Passage shown:
Collioure, even more than St Tropez, is what your mind’s eye sees when it imagines a Mediterranean fishing village. Palm trees and small beaches. Blue sky, blue sea. The shining sun. Beachfront cafés. Restaurants in small streets. Steeply-terraced vineyards. Wine. Brightly-coloured fishing boats pulled up on the beach. Warm pastel colours.

Clichés? Perhaps… but clichés are clichés because they say things that everybody recognizes – or wants. Here, it’s a vision of how life ought to be. Sunny, warm, relaxed, friendly, healthy, unstressed. A place where the phone doesn’t ring, and the beach is nearby.

Beyond the cliché, Collioure has real substance. The 12th century Templar Château was built when the town was already old; Collioure was an important port for the Romans, and before them the Greeks and the Phoenicians. Hannibal and his elephants passed by two centuries before the birth of Christ.

About two millennia later, Matisse came to town and here freed himself from the more formal constraints of the 19th century and painted as he felt, in clear bright colours, so creating Fauvism. Others followed – Derain, Dufy, Gris, Picasso and Hanicotte to mention a few. The Hostellerie des Templiers welcomed them, accepting paintings in lieu of payment for meals, drinks and accommodation. So it became the centre of the art that was then, as now, at the centre of Collioure itself. There are still scores of artists’ ateliers - most open to the public, and many worth visiting.

In the intervening centuries the Colliourencs had been fishing and trading, making wine and living in the sun. They continue to do so today although now most of the fishing has moved to nearby deepwater Port Vendres, and the town attracts those in search of a colourful yet peaceful holiday – it is a place where the French themselves are keen to be - as attractive by night as by day.

There are three forts in Collioure: the Château itself, Fort Miradou, and Fort St Elme. The Château juts into the sea with a pavement promenade around the base of its massive walls, making for a fine short walk almost in the sea itself. Fort Miradou is a working military fort where commando instructors for the French army, air force and gendarmerie are trained. Fort St Elme sits five hundred feet above the eastern arm of the bay. Beautifully and sympathetically lit at night, it is visible from several miles away.

Dataset extract:
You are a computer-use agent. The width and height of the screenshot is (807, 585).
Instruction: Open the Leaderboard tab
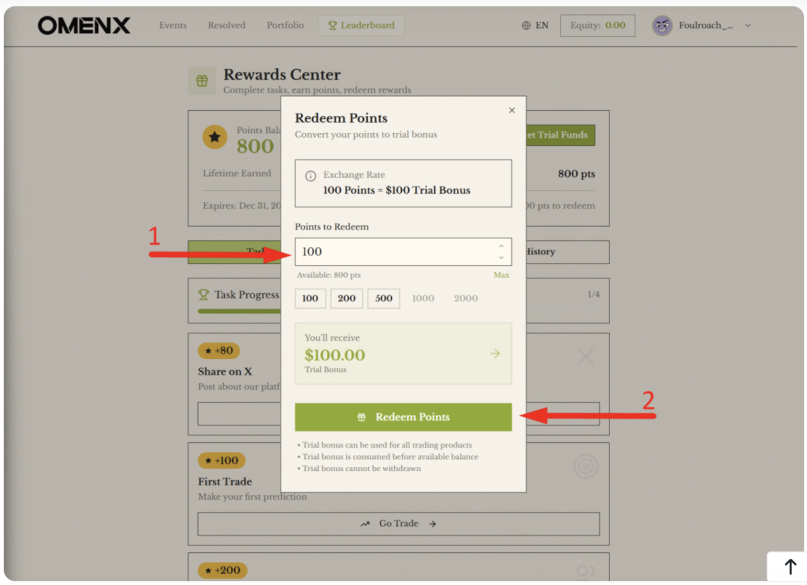pos(361,26)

The tasks:
1. Answer these questions about the Collioure passage:
(a) Who passed by Collioure two centuries before the birth of Christ?
(b) What did the Hostellerie des Templiers accept in lieu of payment for meals, drinks and accommodation?
(c) Where does Fort St Elme sit?
2. Swap "Palm trees" for "Olive trees" and write out the Collioure passage again, everything from "Collioure, even more" down to "Warm pastel colours.".

Results in order:
1.
(a) Hannibal and his elephants.
(b) Paintings.
(c) Five hundred feet above the eastern arm of the bay.

2.
Collioure, even more than St Tropez, is what your mind’s eye sees when it imagines a Mediterranean fishing village. Olive trees and small beaches. Blue sky, blue sea. The shining sun. Beachfront cafés. Restaurants in small streets. Steeply-terraced vineyards. Wine. Brightly-coloured fishing boats pulled up on the beach. Warm pastel colours.